Co-opting open source's good name

Is O'Reilly & Associates bending the definition of open source as it promotes a book on the subject?

Published May 20, 1999 4:00PM (EDT)

Last month Al Gore riled free software fans by declaring his campaign Web site part of the "open-source" movement -- even as the site employed Microsoft software to serve up its pages. But you could forgive him; he probably had no idea what he was talking about. On Tuesday, however, a company that should have known better fell into a similar trap -- abusing the term "open source" in the service of its own marketing efforts.

Computer book publisher O'Reilly & Associates announced that it was "open sourcing" its recent compendium of essays, "OpenSources: Voices From the Open Source Revolution." Henceforth, read the press release, the entire book would be "freely available (or 'open-sourced')" from the O'Reilly Web site.

Just one little problem -- "open source" doesn't mean just giving people something for free. Much more significantly, the term refers to the right to muck around with the actual source code, to allow people to make changes as they so desire. That's how open-source software development works. As the official Open Source Definition states "the mere ability to read source isn't enough to support independent peer review and rapid evolutionary selection. For rapid evolution to happen, people need to be able to experiment with and redistribute modifications."

Most people, Richard Stallman aside, might agree that a book is a different animal than a computer program. So Tim O'Reilly, CEO of O'Reilly & Associates, has a defensible point when he argues that "unlike computer source code, you don't want people changing the primary source material."
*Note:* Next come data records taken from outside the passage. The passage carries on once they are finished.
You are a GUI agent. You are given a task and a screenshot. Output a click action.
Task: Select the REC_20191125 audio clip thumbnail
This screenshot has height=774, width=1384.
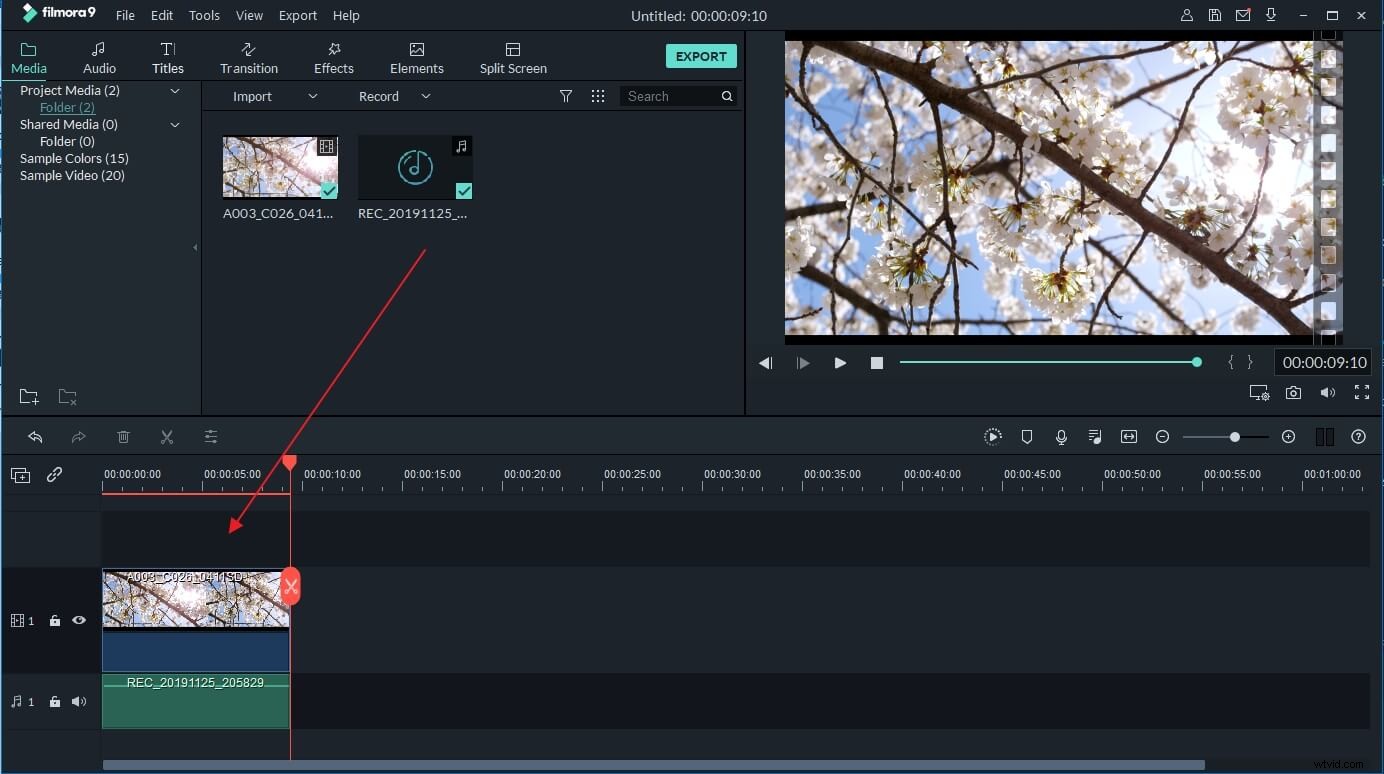pyautogui.click(x=414, y=167)
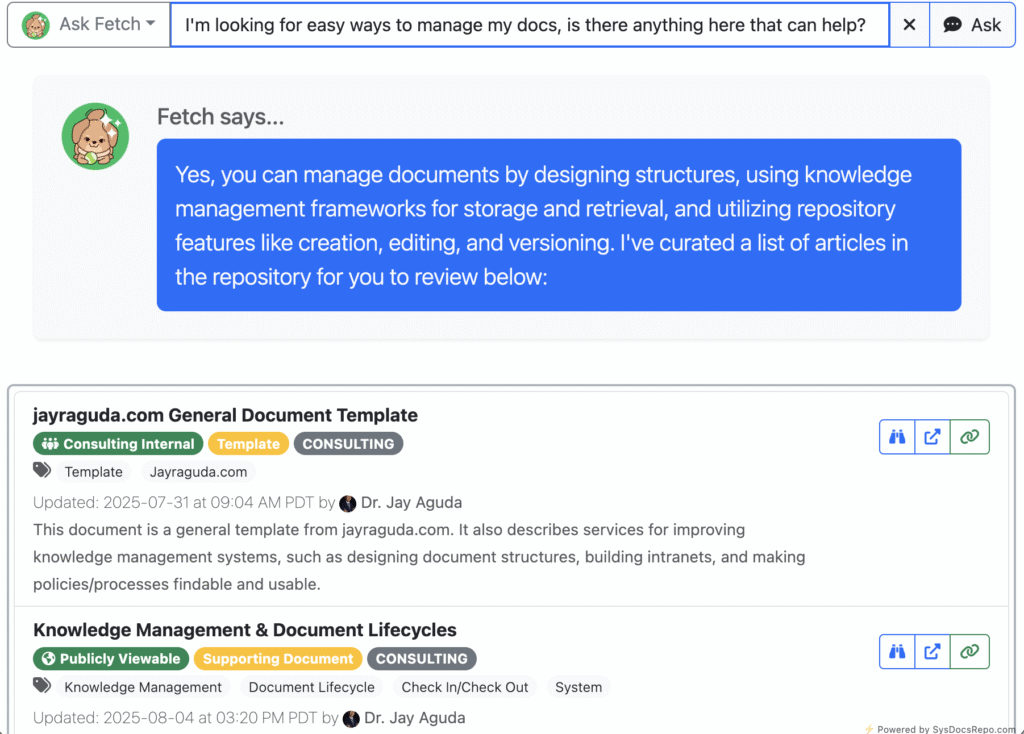1024x734 pixels.
Task: Open the Ask Fetch dropdown
Action: coord(89,25)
But if O'Reilly & Associates don't want people futzing with the source, then maybe the company shouldn't call what it is doing "open source." As John Gilmore, one of the founders of the open-source software and services company Cygnus Systems, noted in an e-mail to the Free Software Business mailing list, "Open Source has nothing to do with making frozen and unmodifiable images available over the Internet ... There sure are a lot of people trying to claim they are 'Open Source' while reserving all sorts of important rights to themselves alone."

As Gilmore later pointed out, "O'Reilly is one of the few companies who actually understand open source -- I'm surprised that they made this mistake. It was probably an accident."

Representatives of O'Reilly were not available to comment. But even if the wording of the press release was an accident, it could still have unfortunate consequences. One such consequence might be disillusionment on the part of the people who are actually doing open source, as they see the symbols of the movement co-opted for marketing purposes. As Eric Raymond, president of the Open Source Initiative (which owns the "open source" trademark), said, "Errors like this have the potential to do a lot of damage."